**WHAT THIS TASK INVOLVES**
Continue the passage below on the warrior god Erra and Mesopotamian legend, beginning directly after its final sentence.

=== DOCUMENT ===

O warrior Erra, you have put the just to death,
You have put the unjust to death.
You have put to death the man who sinned against you,
You have put to death the man who did not sin against you.
...
You have put old men to death on the porch,
You have put young girls to death in their bedrooms.
Yet you will not rest at all.320
Warrior Erra listened to him,
And the words that Ishum spoke to him were as pleasing as the best oil.
And Warrior Erra spoke thus,
“Sea (people) shall not spare sea (people), nor Subarian (spare) Subarian, nor Assyrian Assyrian,
Nor shall Elamite spare Elamite, nor Kassite Kassite,
Nor Sutean spare Sutean, nor Gutian Gutian
...
Nor shall tribe spare tribe, nor man man, nor brother brother brother, and they shall slay one another.”321
What emerges from this legend is the picture of a supreme warlord, basking in his sick bloodlust and supreme powers of destruction, affording yet another glance in the ongoing struggle in the pantheon for supreme power.
3. Preliminary Conclusions
These Mesopotamian excursions allow certain tentative conclusions to be drawn.

=== LISTED RECORDS ===

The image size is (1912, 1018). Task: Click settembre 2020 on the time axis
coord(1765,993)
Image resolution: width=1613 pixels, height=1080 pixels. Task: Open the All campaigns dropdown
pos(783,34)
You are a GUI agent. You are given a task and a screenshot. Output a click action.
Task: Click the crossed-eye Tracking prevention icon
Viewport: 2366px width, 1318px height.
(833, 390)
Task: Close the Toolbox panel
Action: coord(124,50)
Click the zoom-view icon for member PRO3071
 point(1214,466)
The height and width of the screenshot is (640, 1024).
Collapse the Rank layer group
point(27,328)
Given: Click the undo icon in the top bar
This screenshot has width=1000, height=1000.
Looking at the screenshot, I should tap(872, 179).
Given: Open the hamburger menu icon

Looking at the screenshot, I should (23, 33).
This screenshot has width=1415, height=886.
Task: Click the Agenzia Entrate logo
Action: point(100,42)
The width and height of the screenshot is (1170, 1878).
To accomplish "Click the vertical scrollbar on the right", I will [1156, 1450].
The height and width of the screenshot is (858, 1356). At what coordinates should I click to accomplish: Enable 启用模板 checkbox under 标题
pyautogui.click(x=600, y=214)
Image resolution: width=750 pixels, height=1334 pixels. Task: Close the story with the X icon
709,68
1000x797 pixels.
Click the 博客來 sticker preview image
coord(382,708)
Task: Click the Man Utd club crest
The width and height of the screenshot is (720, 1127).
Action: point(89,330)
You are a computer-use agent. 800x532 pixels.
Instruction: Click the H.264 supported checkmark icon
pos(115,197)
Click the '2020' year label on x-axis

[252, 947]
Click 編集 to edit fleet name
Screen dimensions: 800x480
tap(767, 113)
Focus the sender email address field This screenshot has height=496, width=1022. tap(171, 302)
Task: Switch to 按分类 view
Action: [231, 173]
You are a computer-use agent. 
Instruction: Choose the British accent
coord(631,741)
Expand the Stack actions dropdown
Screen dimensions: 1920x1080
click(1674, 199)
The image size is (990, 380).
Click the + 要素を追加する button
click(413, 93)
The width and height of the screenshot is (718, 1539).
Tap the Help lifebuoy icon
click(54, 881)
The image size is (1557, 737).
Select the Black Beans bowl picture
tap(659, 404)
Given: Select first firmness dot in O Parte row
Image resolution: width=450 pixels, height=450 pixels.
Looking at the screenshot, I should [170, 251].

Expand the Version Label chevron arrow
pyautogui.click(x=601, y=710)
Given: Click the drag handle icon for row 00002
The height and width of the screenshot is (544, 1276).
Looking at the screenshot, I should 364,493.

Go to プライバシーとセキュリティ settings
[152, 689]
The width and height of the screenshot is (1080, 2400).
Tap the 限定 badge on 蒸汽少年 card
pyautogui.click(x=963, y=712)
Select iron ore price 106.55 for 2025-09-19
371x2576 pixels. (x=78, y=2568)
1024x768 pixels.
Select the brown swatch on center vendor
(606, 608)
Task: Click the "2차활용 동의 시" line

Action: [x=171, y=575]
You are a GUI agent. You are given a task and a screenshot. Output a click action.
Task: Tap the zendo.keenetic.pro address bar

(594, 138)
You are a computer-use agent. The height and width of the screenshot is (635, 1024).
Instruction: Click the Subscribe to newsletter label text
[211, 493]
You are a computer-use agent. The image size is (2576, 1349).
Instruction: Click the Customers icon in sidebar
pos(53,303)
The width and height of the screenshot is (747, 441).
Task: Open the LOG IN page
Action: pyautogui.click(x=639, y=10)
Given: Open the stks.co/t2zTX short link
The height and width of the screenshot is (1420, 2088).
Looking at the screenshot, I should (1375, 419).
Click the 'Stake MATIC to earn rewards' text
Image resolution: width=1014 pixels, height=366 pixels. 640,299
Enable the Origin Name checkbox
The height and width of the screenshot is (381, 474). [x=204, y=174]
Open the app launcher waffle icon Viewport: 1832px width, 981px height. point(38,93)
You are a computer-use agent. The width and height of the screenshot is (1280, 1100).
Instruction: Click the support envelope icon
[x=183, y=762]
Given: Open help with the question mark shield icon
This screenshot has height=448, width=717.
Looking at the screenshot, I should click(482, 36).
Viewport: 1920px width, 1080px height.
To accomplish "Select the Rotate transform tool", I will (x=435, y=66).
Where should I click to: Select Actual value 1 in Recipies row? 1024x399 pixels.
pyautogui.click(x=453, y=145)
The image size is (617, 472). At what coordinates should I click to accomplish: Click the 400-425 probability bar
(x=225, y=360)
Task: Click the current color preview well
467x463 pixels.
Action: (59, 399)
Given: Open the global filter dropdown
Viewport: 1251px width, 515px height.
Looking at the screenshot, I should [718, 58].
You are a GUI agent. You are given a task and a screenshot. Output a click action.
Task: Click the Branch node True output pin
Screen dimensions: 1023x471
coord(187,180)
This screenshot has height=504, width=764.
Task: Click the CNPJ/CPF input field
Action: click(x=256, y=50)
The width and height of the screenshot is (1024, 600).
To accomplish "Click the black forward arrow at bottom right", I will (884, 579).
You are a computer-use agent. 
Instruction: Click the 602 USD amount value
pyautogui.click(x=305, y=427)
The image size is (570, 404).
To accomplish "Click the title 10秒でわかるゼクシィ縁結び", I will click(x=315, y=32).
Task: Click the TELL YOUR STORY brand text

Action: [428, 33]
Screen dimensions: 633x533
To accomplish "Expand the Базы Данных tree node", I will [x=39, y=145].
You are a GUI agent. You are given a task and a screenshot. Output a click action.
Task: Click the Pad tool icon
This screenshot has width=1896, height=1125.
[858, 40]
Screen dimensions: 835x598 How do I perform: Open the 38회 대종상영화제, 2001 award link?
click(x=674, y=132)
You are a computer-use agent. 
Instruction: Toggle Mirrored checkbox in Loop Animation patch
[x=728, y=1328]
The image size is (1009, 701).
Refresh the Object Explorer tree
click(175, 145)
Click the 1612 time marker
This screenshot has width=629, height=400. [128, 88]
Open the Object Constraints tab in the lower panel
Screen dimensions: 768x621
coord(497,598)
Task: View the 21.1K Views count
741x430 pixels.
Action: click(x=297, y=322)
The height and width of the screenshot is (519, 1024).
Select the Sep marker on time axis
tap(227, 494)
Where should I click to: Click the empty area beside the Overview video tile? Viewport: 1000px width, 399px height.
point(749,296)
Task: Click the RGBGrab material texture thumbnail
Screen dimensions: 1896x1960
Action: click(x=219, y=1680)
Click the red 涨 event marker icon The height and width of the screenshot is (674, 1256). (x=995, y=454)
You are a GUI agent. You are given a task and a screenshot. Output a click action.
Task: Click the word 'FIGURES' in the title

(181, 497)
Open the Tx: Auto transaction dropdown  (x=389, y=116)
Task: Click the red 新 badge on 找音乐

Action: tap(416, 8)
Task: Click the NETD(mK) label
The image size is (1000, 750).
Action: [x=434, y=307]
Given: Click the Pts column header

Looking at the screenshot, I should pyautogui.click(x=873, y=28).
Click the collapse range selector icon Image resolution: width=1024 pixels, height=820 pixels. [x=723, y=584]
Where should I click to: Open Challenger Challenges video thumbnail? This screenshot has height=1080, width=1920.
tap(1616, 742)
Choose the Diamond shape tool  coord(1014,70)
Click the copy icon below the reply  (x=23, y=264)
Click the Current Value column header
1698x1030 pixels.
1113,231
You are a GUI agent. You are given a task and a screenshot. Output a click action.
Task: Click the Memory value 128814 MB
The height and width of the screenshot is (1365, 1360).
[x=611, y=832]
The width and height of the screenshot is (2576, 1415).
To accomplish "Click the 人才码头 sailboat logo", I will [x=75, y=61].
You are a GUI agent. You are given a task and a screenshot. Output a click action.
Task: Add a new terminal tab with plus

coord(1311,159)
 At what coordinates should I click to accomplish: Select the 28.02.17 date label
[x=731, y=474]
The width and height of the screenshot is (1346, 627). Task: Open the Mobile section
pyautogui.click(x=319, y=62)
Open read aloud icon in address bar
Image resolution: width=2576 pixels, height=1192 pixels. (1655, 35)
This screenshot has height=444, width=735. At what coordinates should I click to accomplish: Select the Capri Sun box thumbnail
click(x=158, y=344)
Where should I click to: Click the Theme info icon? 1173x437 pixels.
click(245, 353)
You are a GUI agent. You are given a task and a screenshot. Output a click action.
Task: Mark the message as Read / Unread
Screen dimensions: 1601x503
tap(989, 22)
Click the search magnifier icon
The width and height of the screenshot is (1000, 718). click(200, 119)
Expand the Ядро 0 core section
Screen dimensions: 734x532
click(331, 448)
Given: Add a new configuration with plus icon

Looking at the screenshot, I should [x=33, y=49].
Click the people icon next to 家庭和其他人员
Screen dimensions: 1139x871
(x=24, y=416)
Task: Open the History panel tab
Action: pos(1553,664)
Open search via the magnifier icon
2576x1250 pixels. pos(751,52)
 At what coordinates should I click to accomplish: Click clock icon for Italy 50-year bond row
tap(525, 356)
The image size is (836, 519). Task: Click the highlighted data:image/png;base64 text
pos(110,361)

===

**OUTPUT**
1. First, there are allusions to two separate sets of catastrophes, particularly in the Erra and Ishum with Marduk’s sudden entry, a primeval or very ancient one involving a Deluge and Marduk, and a more recent one, also involving a Deluge, contemplated and presumably executed by Nergal;
2. Nergal appears to wield the same scalar technologies once wielded by Marduk;
3. The warfare in the pantheon is revealed to be ongoing, though perhaps of intermittent periods, not only over several millennia, but even over several millions of years;
4. It is clear from the Mesopotamian texts that there are two versions of mankind, a hominid version which exists prior to the “gods”’ manipulations and engineering of a second version, which is a chimeric hybrid, part “god” and part “clay”;
5. It is clear that mankind is one motivation - in his overpopulation in the Mesopotamian tradition - of the conflict. Similarly, it appears that mankind’s fear of the gods, particularly in the case of Nergal, is one of the sought-after goals of the gods. It is as if they feed off man’s strongest emotions, in this case, the fear of death and destruction. As noted in the detailed examination of these myths above, mankind appears to be both some kind of goal or prize of the war, as well as a battlefield over which it is in part fought.
These outlines can be perceived in the other great ancient tradition from the Middle East, Egypt, and in some cases, significant new details can also be discerned.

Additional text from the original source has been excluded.